A new business court is under consideration in Wyoming. A bill to create the “Wyoming Chancery Court” was recently put forward in Wyoming’s Senate (Senate File No. SF0104). This is reportedly part of an effort to make Wyoming the “Delaware of the West”.
The bill offers considerable detail.
The chancery court’s jurisdiction is designed to handle both internal business disputes and commercial cases between adverse entities. Its goal is “the expeditious resolution of disputes involving commercial, business, trust and similar issues.” To achieve this end, it “shall employ nonjury trials, alternative dispute resolution methods and limited motions practice and shall have broad authority to shape and expedite discovery as provided in the rules adopted by the supreme court to govern chancery courts.” (See Section 5-13-115(a)). The proponents clearly want a system that has an array of methods from which a chancery judge can choose in finding the most efficient and effective paths to resolution.
Under Section 5-13-115(b), the Wyoming Chancery Court’s proposed jurisdiction would include “actions for equitable or declaratory relief and for actions where the prayer for money recovery is an amount exceeding fifty thousand dollars ($50,000.00), exclusive of claims for punitive or exemplary damages, prejudgment or post judgment interest, costs and attorney fees ….” Including money damages takes the court beyond traditional equity jurisdiction, and adds purely commercial disputes for money damages.

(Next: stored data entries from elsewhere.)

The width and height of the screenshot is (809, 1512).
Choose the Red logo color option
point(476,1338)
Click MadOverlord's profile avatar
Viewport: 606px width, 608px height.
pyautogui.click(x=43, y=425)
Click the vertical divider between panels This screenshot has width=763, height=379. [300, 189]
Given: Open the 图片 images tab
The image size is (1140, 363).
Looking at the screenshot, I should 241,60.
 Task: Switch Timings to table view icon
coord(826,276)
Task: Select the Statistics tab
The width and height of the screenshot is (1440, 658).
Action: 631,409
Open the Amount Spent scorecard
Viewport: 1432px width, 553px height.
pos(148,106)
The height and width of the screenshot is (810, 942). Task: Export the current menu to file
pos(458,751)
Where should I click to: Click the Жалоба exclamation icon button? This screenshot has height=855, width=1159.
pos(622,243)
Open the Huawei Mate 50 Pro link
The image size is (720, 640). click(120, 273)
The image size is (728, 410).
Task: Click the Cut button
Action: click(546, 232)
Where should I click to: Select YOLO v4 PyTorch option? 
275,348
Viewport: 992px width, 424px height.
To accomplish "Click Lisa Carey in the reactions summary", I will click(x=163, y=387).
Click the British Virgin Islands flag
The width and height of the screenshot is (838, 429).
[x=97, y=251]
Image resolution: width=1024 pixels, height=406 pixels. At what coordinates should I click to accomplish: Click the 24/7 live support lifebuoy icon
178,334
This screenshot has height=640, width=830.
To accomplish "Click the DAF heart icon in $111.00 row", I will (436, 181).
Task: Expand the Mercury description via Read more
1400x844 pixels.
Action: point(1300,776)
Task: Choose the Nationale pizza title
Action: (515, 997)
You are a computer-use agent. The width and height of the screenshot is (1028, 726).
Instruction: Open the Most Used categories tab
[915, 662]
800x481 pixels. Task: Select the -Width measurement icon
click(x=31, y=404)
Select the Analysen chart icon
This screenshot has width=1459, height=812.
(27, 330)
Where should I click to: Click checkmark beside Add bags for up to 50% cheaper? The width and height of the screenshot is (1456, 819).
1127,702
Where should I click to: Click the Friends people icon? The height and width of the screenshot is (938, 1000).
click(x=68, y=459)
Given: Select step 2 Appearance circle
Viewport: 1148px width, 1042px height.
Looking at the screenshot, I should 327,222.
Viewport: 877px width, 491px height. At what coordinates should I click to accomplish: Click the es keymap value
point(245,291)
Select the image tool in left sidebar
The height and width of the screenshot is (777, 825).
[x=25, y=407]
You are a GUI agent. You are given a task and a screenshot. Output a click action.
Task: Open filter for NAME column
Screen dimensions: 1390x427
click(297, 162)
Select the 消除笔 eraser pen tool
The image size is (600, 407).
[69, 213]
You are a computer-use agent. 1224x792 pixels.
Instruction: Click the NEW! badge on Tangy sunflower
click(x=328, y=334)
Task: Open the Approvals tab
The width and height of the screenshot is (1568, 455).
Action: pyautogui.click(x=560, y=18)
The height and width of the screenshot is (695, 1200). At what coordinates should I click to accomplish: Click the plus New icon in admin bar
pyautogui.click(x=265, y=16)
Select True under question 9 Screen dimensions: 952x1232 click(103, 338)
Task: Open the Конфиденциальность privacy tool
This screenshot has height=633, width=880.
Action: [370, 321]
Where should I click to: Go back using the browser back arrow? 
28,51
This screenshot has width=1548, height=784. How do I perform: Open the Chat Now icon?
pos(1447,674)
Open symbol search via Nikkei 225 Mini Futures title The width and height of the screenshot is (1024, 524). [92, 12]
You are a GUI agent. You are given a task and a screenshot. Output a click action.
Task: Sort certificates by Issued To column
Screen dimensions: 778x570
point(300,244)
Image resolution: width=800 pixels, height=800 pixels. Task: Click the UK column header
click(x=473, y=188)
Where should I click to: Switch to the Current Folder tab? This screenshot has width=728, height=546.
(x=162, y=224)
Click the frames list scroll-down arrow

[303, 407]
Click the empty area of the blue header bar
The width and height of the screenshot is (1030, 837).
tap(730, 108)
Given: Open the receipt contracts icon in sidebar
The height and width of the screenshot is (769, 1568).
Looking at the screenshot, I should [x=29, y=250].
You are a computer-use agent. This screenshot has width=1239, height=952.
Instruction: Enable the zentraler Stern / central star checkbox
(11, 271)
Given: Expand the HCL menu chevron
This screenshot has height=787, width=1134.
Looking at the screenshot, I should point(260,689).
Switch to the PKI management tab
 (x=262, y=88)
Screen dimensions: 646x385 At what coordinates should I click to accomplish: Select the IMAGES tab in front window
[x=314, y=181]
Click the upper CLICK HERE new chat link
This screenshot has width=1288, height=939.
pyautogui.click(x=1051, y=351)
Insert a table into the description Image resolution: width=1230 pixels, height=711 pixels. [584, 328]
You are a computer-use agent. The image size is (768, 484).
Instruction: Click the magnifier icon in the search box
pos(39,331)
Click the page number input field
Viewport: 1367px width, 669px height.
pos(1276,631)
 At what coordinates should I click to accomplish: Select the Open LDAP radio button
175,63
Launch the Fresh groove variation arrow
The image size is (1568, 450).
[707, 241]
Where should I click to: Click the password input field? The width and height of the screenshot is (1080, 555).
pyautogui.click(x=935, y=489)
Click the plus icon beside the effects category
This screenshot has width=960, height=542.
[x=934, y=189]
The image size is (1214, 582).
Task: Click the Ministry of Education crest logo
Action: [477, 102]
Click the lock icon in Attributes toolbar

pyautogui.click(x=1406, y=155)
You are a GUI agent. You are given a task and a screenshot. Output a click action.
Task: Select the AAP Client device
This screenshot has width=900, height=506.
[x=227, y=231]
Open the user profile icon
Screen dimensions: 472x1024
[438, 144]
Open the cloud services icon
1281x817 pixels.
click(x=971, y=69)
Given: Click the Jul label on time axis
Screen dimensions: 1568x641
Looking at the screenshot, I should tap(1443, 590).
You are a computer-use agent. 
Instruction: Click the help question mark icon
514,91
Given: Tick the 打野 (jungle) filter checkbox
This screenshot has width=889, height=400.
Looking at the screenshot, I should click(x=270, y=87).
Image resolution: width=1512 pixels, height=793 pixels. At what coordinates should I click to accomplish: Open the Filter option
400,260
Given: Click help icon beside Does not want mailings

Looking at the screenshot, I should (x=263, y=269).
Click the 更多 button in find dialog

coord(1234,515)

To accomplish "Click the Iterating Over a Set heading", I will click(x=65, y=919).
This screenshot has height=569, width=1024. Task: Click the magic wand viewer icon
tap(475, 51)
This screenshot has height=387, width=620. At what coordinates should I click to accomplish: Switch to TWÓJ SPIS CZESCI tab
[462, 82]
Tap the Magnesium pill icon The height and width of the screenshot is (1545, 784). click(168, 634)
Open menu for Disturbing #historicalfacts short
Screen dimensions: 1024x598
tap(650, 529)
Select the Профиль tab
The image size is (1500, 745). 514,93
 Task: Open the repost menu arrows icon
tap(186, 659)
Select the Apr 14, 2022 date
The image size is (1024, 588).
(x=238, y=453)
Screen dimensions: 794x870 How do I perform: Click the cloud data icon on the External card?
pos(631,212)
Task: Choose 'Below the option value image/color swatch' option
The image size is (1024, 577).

The court’s jurisdiction is explicitly limited to over 20 specified case types. (See Section 5-13-115(b)), including, e.g., breach of contract, breach of fiduciary duty, UCC actions, internal corporate disputes, legal and accountant malpractice in commercial cases, shareholder derivative actions, dissolutions, restrictive covenants, trade secrets, and environmental or commercial insurance coverage disputes. This jurisdiction defining list of case types, equally encompassing cases at law or equity, shows the proposed Wyoming business court follows a post-1993 business court model. Thus, if enacted as law, Wyoming’s Chancery Court will be more akin to the business court model used in New York, Philadelphia, or Boston, than to Delaware’s Court of Chancery.
Moreover, the proposed court’s jurisdiction is defined by case type only, and does not appear to include any additional requirement that the case be complex, a criteria in some business courts.
The proposed law includes many other significant details, addressing among other things: judicial term limits, salary, selection, and qualifications; court finances; and establishing a clerk’s office.
As to implementation, the Wyoming Supreme Court is given management and supervisory powers over the Chancery Court, and is directed to establish procedure and regulations “for the effective and expeditious resolution of disputes,” which is to include “the Wyoming Rules of Civil Procedure for the Chancery Courts.” (See Section 5-13-104) Among many other things, these new rules are to address orders to mediation and referrals to special masters, again emphasizing the wide array of methods this new court is empowered to use in achieving case resolutions.
On February 27, 2019, the bill, with some amendments, was adopted as law.